So you continue in this cycle until the person you care for improves and you are able to sleep a little better. But now you find you are waking up in the night. Why? Because you have been so exhausted your serotonin levels have dropped and not only does serotonin improve mood, it is also responsible for ensuring you get a good nights sleep.
Here are just some of the symptoms of serotonin deficiency: anger, being unusually sensitive to pain, carbohydrate cravings and binge eating, constipation, digestive disorders, feeling glum from lack of sunlight, feeling overwhelmed, hyper vigilance, insomnia, joylessness, low self-esteem, migraines, and poor cognitive function. Is this all sounding a bit too familiar?
My recent poor health I know I can put down to a difficult few weeks in February when the children where both very poorly and I was living on very little sleep. I am in no doubt that the bouts of depression and anxiety I experience have some connection with the times when I have had poor sleep as a result of being a Carer. At least now I am aware of this and so after periods of poor sleep I need to be aware of the things I can naturally do to boost my serotonin.
Serotonin Boosters include:
Exercise – 10 minutes of Cardio work is all it takes to start boosting your Serotonin levels again.

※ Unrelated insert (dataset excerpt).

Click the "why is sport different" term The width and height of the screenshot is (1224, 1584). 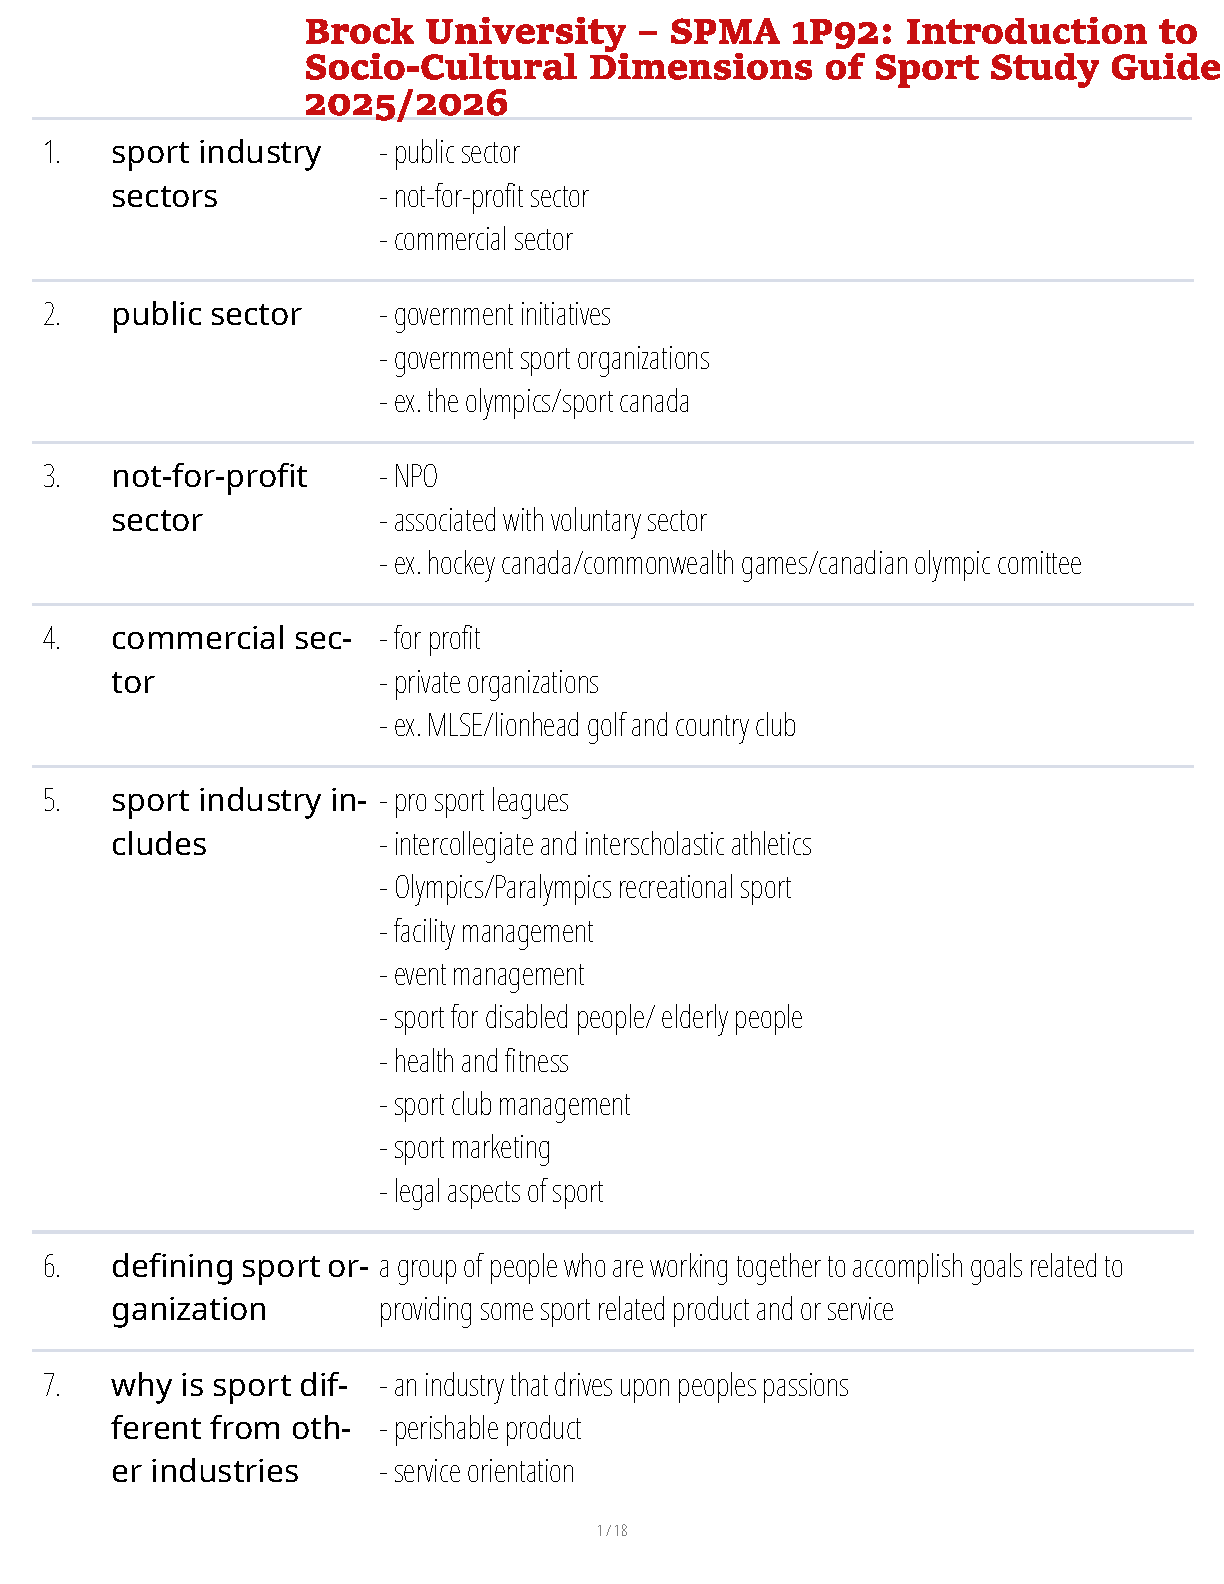click(x=230, y=1428)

Balanced diet – try to have a balanced diet and supplement with Omega 3 oils, B Vitamins, Magnesium and Vitamin D during periods of stress.
Herbal Supplements – Rhodiola Root has long been favoured as a natural anti-depressant and anti-fatigue supplement that has very few side effects. Passionflower (Passiflora) has in some studies on anxiety been shown to be as effective as anti-anxiety drugs in reducing levels of anxiety.
Sunlight – Proven to increase your levels of serotonin and Vitamin D. Try to go for a walk or sit in the sun for just 15 minutes a day to boost your levels.
Power of Positive thinking – as a carer this can be a tough one, but trying to change who you think about a situation can actively help to increase serotonin levels in the body.
So how do I get this vitality back that Andrew Solomon speaks of? I did read that he personally gets eight hours sleep a night. I am so jealous! I wish I could get eight hours a night as do half the Carers in the country who are looking after someone who requires medical help during the night.
I think that we can only get the vitality back when the chemical balance in our brain is functioning better. Today I walked in to town for the first time in months, the sun was shining and I felt energised. That would not have happened even a week ago. There is no quick fix; it takes weeks and months of making adjustments to get back on track.
Steps we can take to Boost Vitality:
I don’t want to be a statistic; I want to take action to improve my own wellbeing. So remember: Check in on how you are feeling, talk to someone about your symptoms, see your GP and make a plan to help yourself.